The periosteum is another repository for mesenchymal stem cells. This cell layer clearly responds to injury by cellular expansion and can form woven bone quickly. The periosteum contains cells capable of differentiating into chondrocytes when the periosteum is transplanted into an articular cartilage defect.[16,17,18] This property indicates that the mesenchymal stem cells in the periosteum, like those in the marrow, are developmentally multipotential and able to form complex and different tissues of the mesodermal lineage.

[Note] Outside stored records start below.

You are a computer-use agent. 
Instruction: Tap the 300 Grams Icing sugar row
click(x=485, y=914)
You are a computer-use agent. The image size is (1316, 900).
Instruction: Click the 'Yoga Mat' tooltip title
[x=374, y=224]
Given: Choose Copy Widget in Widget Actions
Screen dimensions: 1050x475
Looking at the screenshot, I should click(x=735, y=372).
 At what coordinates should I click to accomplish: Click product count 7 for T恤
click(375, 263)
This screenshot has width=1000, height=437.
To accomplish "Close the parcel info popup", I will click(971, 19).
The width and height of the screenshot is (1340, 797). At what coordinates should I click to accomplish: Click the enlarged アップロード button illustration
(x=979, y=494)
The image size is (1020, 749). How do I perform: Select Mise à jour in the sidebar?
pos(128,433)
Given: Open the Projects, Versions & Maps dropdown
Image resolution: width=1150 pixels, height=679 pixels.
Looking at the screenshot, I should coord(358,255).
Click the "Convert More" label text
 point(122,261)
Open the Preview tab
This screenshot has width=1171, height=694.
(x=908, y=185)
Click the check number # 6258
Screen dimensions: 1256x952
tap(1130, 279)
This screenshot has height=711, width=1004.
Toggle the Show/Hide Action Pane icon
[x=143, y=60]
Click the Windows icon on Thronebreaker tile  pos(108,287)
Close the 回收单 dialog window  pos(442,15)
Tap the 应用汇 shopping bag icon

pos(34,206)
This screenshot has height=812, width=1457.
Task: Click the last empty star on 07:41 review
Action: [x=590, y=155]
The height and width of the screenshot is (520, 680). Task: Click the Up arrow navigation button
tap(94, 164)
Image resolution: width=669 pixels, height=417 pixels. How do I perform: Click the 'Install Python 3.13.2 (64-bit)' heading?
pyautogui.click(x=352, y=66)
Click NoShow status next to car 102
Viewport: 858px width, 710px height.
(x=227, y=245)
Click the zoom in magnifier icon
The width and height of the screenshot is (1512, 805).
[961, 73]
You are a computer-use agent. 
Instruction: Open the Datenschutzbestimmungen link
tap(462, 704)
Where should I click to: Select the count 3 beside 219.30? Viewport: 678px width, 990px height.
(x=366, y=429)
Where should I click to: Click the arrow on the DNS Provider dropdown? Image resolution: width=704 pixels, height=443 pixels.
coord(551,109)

As conceptual and technical advances continue, the use of autologous stem cell therapy as the starting material for tissue engineering should become a reality. These rare cells, once isolated, may be expanded in number mitotically, and could then be reintroduced back into the same donor, thus eliminating immunorejection. By the addition of extrinsic bioactive factors, acting as cues, mesenchymal stem cell differentiation into specific tissues of mesodermal lineage may be achieved. Additional study of the properties of these cells and understanding the mechanisms governing each step of differentiation will help to define the action and requirements of the extrinsic differentiation cues. Ideally, these extrinsic cues will bolster signaling, leading to selective expression of specific genes to direct the cell through the desired differentiation pathway. In this manner, mesenchymal stem cells can be considered to have obvious orthopaedic value for bone, cartilage, tendon, and ligament regeneration. Mesenchymal stem cells may also be utilized as gene therapy vehicles in genetically based diseases such as osteogenesis imperfecta.[19] In addition, these cells also may have a role in the skeletal maintenance of patients at risk for osteoporosis. Clearly, the applications for mesenchymal stem cells will be expanded as the science and understanding move forward. One problem that must be overcome with transplantation of marrow-derived stem cells is that they may not home to their functionally required site. This is in contrast to hemopoietic progenitor cells, now being used clinically for transplantation. At present, differentiation into the osteoblastic lineage has been the most studied area of mesenchymal stem cell biology.